Objective: To review and rationalize the liberal use of antenatal betamethasone in the setting of threatened preterm birth.
Study design: A retrospective review was performed using the charts of all patients at Ste-Justine Hospital, Montreal QC, who received antenatal betamethasone between 01 April 1997 and 31 March 1998. Initial treatment consisted of 2 doses of 12 mg IM given 24 hours apart. Repeat doses of 12 mg weekly were administered at the discretion of the treating physician. Optimal antenatal betamethasone therapy was defined as delivery within 1 week of initial treatment, prior to 34 weeks. Aside from number and timing of doses, other factors analyzed included: gestational age at admission and delivery, diagnosis associated with threatened preterm birth (PTB), number of hospital admissions, and delay between re-admission and delivery.

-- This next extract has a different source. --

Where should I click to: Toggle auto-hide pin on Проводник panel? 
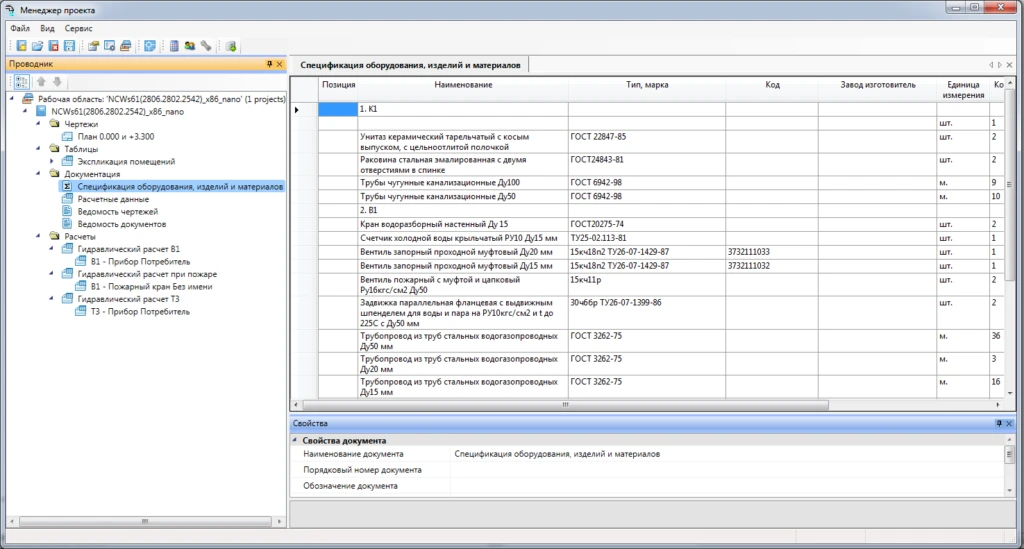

Results: Of the 334 patients identified, 82 (25%) received optimal treatment. Of the remaining 252 patients, 204 (81%) received repeat doses. In the repeat dose group, 112 (55%) women delivered after 34 weeks, while 70 of the 92 remaining patients were hospitalized until delivery. The other 22 patients who received serial doses were discharged at least once prior to delivery; of these patients, 8 were re-admitted more than 24 hours pre-delivery (i.e., adequate time for re-treatment), while 14 were not, but only 6 of these were delivered urgently. Thus, a maximum of 60 patients (25% of repeat doses) could potentially have benefited from this approach. Of the 48 patients not receiving repeat doses, 37 (77%) delivered after 34 weeks. Five remained hospitalized, and 6 were discharged prior to delivery and re-admitted (2 patients > 24 hr and 4 patients < 24 hr from delivery). This represented a potential underutilization of betamethasone by 3% (11/334) of the patients, but only 1.8% (6/334) were of less than 32 weeks' gestation.
Conclusion: This study demonstrated the difficulty in predicting which of the patients presenting with threatened preterm birth would actually go on to deliver during the window of benefit of antenatal betamethasone therapy. Our desire to permit all premature fetuses to profit from the positive effects of this therapy must be balanced by a reserve in exposing too many to too much. Use of antenatal betamethasone in our unit has significantly decreased since this review.